*WORK TO COMPLETE*:
Output each line from the one that contains "Where should I click to: Click the refresh" to the final line of the data below, exactly, and include nothing else.

*MATERIAL SHOWN*:
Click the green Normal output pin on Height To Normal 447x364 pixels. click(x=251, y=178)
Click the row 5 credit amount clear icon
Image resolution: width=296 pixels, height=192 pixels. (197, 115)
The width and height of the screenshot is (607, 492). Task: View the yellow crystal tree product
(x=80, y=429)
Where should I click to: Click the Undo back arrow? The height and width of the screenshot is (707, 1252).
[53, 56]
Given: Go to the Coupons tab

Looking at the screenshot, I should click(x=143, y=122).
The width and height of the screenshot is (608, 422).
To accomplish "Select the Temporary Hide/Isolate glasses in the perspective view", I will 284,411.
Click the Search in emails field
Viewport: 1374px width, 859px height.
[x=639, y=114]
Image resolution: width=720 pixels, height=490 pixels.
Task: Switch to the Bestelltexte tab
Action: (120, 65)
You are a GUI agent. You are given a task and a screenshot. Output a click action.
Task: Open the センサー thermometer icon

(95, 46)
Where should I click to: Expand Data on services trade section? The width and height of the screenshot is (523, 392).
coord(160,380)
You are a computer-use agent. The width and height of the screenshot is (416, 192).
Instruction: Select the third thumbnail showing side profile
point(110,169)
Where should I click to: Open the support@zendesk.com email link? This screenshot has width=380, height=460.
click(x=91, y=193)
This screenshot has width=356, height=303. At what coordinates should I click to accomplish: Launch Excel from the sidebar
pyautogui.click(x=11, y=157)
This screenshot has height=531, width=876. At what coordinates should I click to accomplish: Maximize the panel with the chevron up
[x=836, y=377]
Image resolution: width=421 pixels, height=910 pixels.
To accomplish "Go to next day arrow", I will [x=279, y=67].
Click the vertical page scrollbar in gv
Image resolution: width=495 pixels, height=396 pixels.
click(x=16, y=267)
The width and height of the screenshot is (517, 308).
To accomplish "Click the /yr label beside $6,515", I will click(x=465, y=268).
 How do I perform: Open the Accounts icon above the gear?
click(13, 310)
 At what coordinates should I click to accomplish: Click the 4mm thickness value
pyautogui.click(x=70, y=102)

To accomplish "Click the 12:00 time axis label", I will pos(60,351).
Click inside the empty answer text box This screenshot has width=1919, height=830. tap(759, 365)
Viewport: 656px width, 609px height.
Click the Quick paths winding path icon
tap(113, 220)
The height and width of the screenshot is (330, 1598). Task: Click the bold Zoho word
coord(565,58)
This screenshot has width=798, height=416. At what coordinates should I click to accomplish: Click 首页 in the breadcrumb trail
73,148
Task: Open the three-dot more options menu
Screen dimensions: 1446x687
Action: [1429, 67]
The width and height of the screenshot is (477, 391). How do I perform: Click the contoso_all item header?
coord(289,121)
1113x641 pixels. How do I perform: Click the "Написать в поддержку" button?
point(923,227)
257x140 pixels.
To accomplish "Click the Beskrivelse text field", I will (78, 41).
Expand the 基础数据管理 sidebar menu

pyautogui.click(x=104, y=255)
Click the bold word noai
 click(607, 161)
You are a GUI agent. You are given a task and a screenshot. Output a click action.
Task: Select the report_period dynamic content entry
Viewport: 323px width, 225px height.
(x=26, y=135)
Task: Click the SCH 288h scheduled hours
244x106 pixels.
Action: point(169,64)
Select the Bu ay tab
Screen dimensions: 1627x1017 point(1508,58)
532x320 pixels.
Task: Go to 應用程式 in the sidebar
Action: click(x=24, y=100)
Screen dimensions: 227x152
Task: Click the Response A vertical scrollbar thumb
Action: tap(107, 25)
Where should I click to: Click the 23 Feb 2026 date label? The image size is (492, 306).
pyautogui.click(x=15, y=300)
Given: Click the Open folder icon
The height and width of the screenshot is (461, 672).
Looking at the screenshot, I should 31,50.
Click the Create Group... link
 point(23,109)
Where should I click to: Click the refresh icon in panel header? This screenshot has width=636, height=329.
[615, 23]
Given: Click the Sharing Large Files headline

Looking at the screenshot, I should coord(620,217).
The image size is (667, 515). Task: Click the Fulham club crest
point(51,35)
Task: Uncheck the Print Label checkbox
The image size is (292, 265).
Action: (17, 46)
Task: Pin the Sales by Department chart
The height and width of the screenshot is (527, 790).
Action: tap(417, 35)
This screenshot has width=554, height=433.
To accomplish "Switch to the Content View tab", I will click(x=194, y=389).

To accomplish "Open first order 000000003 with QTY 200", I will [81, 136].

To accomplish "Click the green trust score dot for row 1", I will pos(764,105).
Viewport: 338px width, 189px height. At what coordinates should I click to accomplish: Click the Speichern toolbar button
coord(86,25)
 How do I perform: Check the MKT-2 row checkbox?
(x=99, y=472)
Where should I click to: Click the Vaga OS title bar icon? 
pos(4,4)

*SOLUTION*:
Where should I click to: Click the refresh icon in panel header? This screenshot has width=636, height=329.
[615, 23]
Given: Click the Sharing Large Files headline

Looking at the screenshot, I should coord(620,217).
The image size is (667, 515). Task: Click the Fulham club crest
point(51,35)
Task: Uncheck the Print Label checkbox
The image size is (292, 265).
Action: (17, 46)
Task: Pin the Sales by Department chart
The height and width of the screenshot is (527, 790).
Action: tap(417, 35)
This screenshot has width=554, height=433.
To accomplish "Switch to the Content View tab", I will click(x=194, y=389).

To accomplish "Open first order 000000003 with QTY 200", I will [81, 136].

To accomplish "Click the green trust score dot for row 1", I will pos(764,105).
Viewport: 338px width, 189px height. At what coordinates should I click to accomplish: Click the Speichern toolbar button
coord(86,25)
 How do I perform: Check the MKT-2 row checkbox?
(x=99, y=472)
Where should I click to: Click the Vaga OS title bar icon? 
pos(4,4)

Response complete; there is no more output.